A buffer container 33 is connected to the lower end of the connecting pipe 31. The buffer container 33 has a hollow box structure, and the inner container space 34 (corresponding to the “isolation space” of the present invention) inside the buffer container 33 is isolated from the management space 101 by the wall portion constituting the buffer container 33. ing. Further, an attachment hole 33a is formed through the upper wall portion of the buffer container 33, and the lower end portion of the connecting pipe 31 is inserted and fixed therein.
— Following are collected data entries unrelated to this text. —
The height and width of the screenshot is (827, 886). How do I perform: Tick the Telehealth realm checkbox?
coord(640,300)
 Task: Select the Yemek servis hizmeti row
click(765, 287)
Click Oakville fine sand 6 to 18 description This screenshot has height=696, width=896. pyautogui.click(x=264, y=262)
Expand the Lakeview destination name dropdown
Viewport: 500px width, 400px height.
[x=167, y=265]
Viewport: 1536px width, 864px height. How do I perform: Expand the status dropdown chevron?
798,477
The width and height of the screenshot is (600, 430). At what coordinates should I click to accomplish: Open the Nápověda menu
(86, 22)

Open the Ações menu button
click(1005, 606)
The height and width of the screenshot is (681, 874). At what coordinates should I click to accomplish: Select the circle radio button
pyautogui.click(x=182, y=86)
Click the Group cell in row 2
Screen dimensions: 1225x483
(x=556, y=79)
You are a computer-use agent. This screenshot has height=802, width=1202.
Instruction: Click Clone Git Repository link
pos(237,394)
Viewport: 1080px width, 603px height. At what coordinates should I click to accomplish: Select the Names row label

Thereby, the management space 101 and the container internal space 34 are connected via the internal space of the cylindrical body 11 and the connecting pipe 31. Here, the buffer container 33 is formed of a material (for example, plastic or metal) that is not deformed by a change in atmospheric pressure, and the volume of the container inner space 34 is, for example, 1 [L] (10 ⁻³ [m ³ ]. ]).

  By the way, the ultrasonic sensors 20 and 20 are connected to the control unit 40 by electric wires 35 as shown in FIG. The ultrasonic sensors 20 and 20 are controlled by a transmission / reception switching signal from a control unit 41 provided in the control unit 40. When one of the ultrasonic sensors becomes a transmitter, the other becomes a receiver, and at a predetermined timing, The receiver is switched. Then, the detection signals of the ultrasonic sensors 20 and 20 as wave receivers are taken into the clock counter 42 through an amplifier circuit (not shown).

  The clock counter 42 includes a time until the ultrasonic wave transmitted from one ultrasonic sensor 20A is received by the other ultrasonic sensor 20B (hereinafter referred to as “forward propagation time S1” as appropriate), and the other ultrasonic sensor. The time until the ultrasonic wave transmitted from 20B is received by one ultrasonic sensor 20A (hereinafter referred to as “reverse propagation time S2” as appropriate) is counted. The frequency of the clock counter 42 of this embodiment is 1 GHz, for example. That is, the detection accuracy of the clock counter 42 is 1 [nanosecond].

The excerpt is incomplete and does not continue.